Segment Start: Exercise inputs

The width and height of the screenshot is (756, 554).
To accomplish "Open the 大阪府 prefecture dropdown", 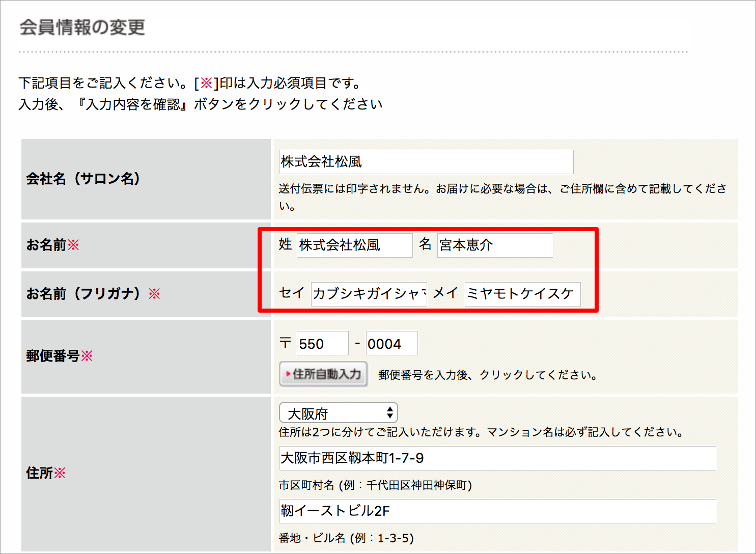I will [338, 412].

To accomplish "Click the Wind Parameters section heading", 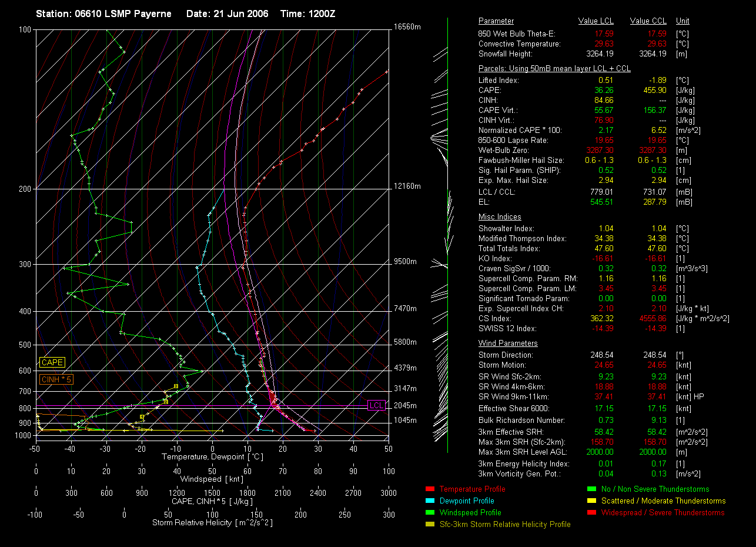I will [x=508, y=343].
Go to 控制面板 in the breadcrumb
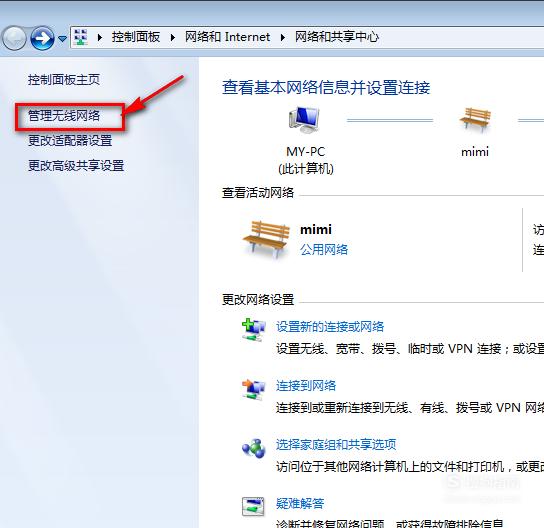The width and height of the screenshot is (544, 528). 136,37
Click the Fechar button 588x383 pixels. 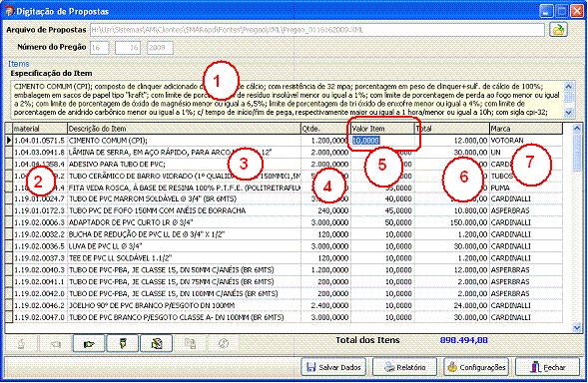[x=547, y=367]
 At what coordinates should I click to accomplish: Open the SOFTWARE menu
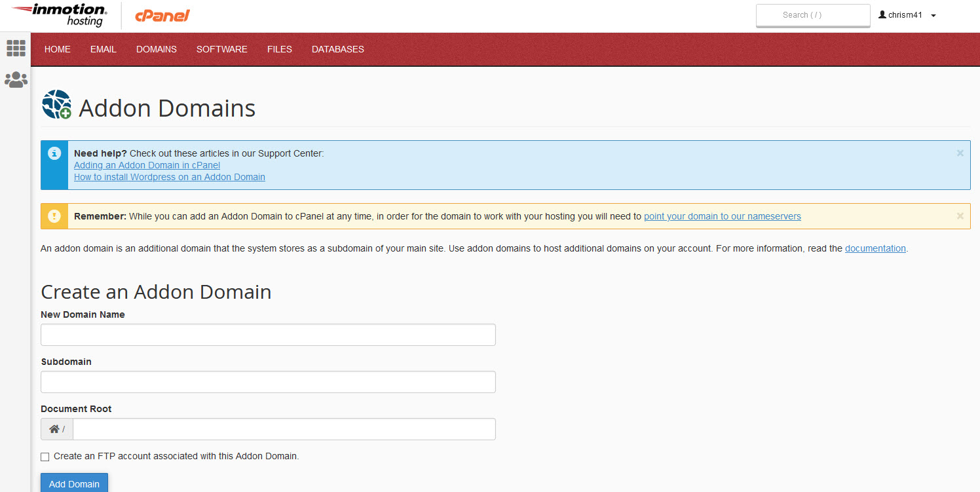[222, 49]
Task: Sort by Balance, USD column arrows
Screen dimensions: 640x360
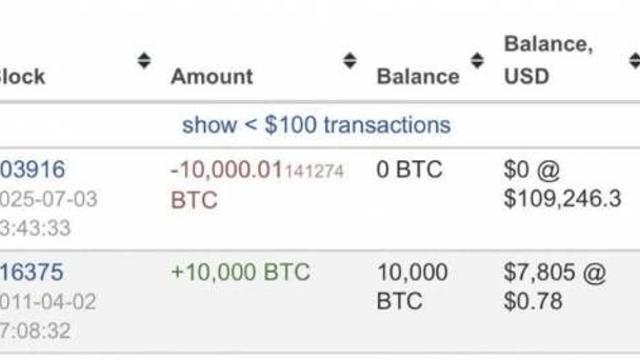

Segment End: Exercise inputs

# [Requirement]
Find the line containing "At what coordinates" in the records above and restate it, and each line after it through the end, word for word, dropping the pictures.

# [Written solution]
 At what coordinates should I click to accomplish: Open the SOFTWARE menu
[222, 49]
Task: Sort by Balance, USD column arrows
Screen dimensions: 640x360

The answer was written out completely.